■ **Passage shown**
Sir William Capel (c. 1446-1515) of Capel Court in the parish of St Bartholomew-by-the-Exchange in the City of London and of Hadham Hall in the parish of Little Hadham, Hertfordshire, served as Lord Mayor of London and as a Member of Parliament for the City of London.

Origins
He was the son of John Capell (1398–1449) of Stoke-by-Nayland in Suffolk, a member of the Suffolk gentry, whose family had been seated at Capel St. Mary in Suffolk since the 12th century.

Career
William Capel was a member of the Worshipful Company of Drapers, who served as Sheriff of the City of London for 1496, and was twice elected Lord Mayor of London, in 1503 and 1510. He was elected as a Member of Parliament for the City of London from 1511 to 1515.

His London mansion stood in the vicinity of the present London Stock Exchange and of Capel Court (named after him, now a short sidestreet or walkway) in the City of London. He added a south chapel to his parish church of St Bartholomew-by-the-Exchange (demolished in 1840) in the City. He purchased the estate of Hadham Hall in the parish of Little Hadham, Hertfordshire, which remained in the Capell family from many generations. A new house was later built there, whether on the site of the old hall or on a new site is uncertain, which became the seat of his Capell descendants from the 1570s onwards.

Marriage and issue

He married Margaret Arundell, a daughter of Sir John Arundell (1421–1473) of Lanherne in Cornwall, by his second wife Katherine Chideocke, by whom he had issue including a son and two daughters:

Elizabeth Capell (abt 1480-1558), the first wife of William Paulet, 1st Marquess of Winchester.

Records in a dataset:
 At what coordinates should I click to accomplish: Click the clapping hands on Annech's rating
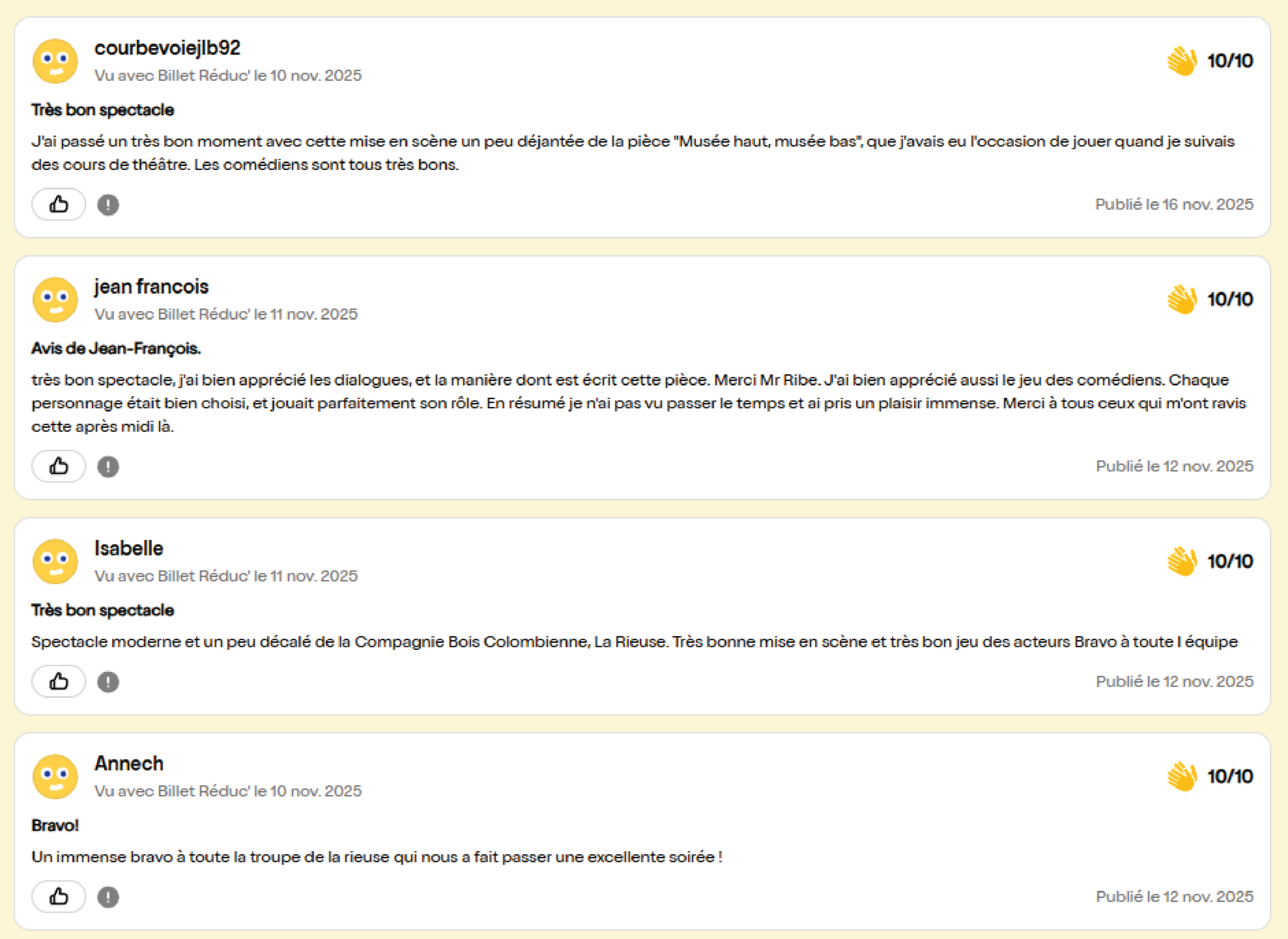[x=1182, y=777]
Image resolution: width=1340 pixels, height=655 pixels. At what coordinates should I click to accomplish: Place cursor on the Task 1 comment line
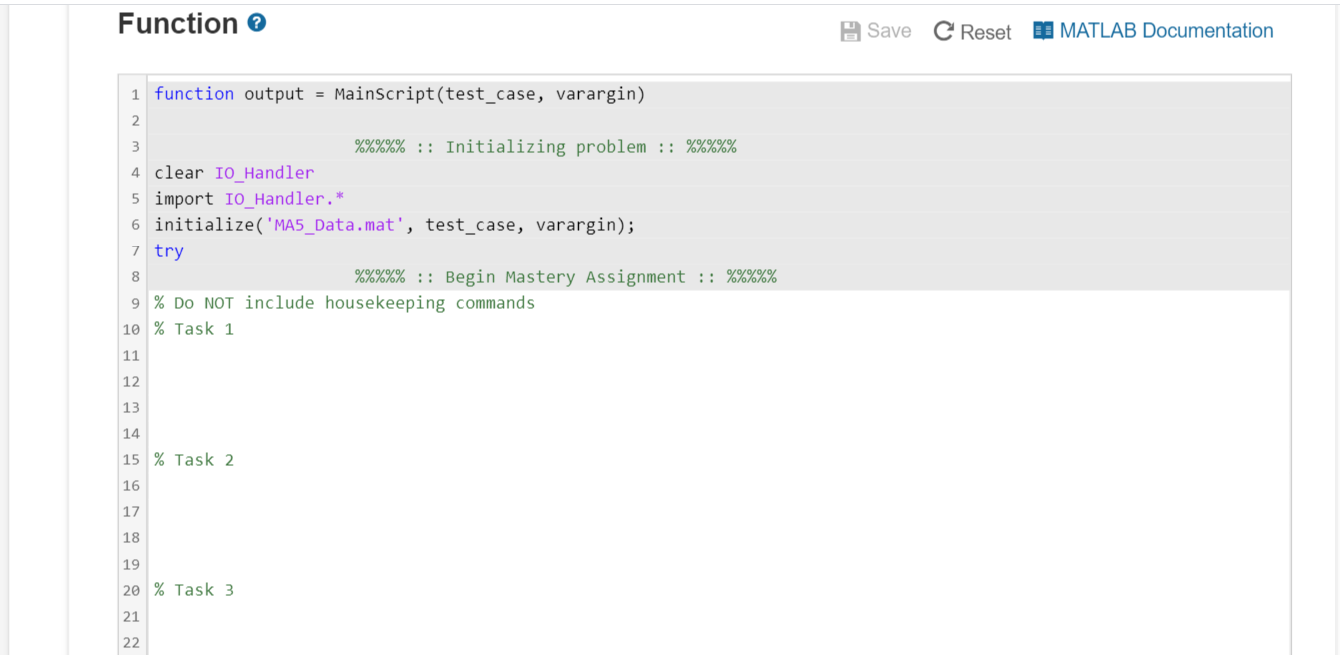click(194, 328)
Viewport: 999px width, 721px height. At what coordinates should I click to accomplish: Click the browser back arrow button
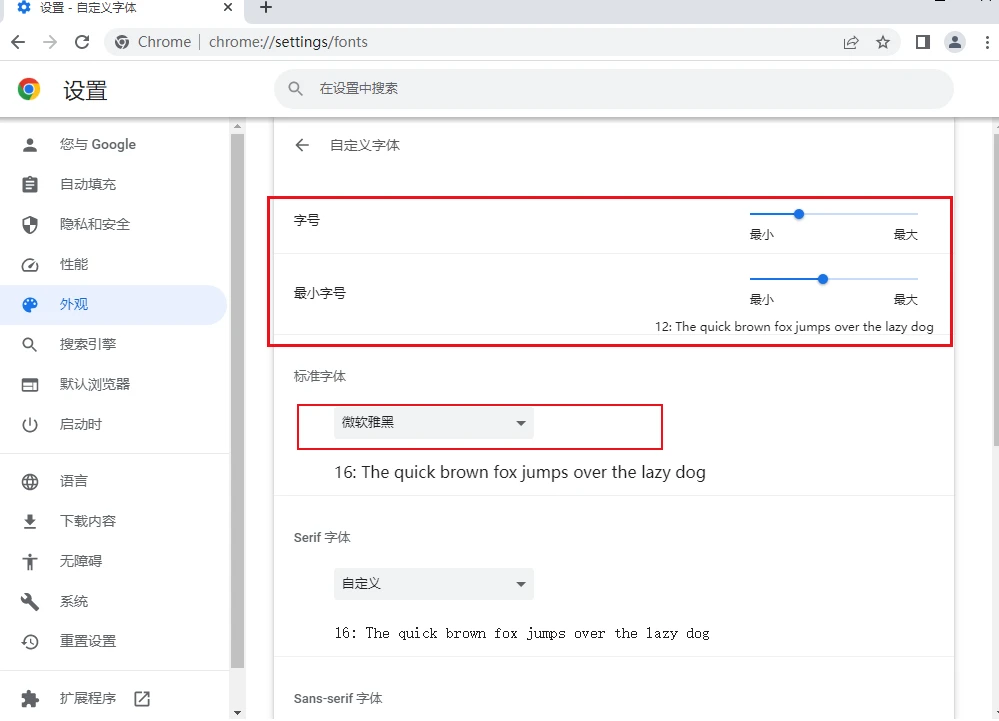coord(18,42)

■ **Objective A**
According to the biography of Sir William Capel, in which years was he elected Lord Mayor of London?
■ **Objective B**
Summarize the biography of Sir William Capel in two sentences.
■ **Objective C**
Continue the biography of Sir William Capel from its final sentence.

■ **Task output A**
He was elected Lord Mayor of London in 1503 and 1510.

■ **Task output B**
Sir William Capel (c. 1446-1515), son of a Suffolk gentry family, was a member of the Worshipful Company of Drapers who served as Sheriff of the City of London for 1496, was twice elected Lord Mayor of London, and sat as a Member of Parliament for the City from 1511 to 1515. He had a London mansion near Capel Court, which is named after him, added a south chapel to his parish church, purchased the Hadham Hall estate in Hertfordshire, and married Margaret Arundell, with whom he had a son and two daughters.

■ **Task output C**
Giles Capel (abt 1485-1556), son and heir, whose descendants included: Sir Gamaliel Capell (1561-1613), MP, of Rookwood Hall, Abbess Roding, Essex, 4th son of Henry Capell (d.1588), MP, of Little Hadham and of Rayne in Essex, by his wife Katherine Manners, a daughter of Thomas Manners, 1st Earl of Rutland; Arthur Capell, 1st Baron Capell of Hadham (1604–1649), only son of Sir Henry Capell of Rayne Hall in Essex by his wife Theodosia Montagu, a daughter of Sir Edward Montagu of Boughton House, Northamptonshire; Arthur Capell, 1st Earl of Essex (1631–1683), son of 1st Baron Capell, created Earl of Essex in 1661.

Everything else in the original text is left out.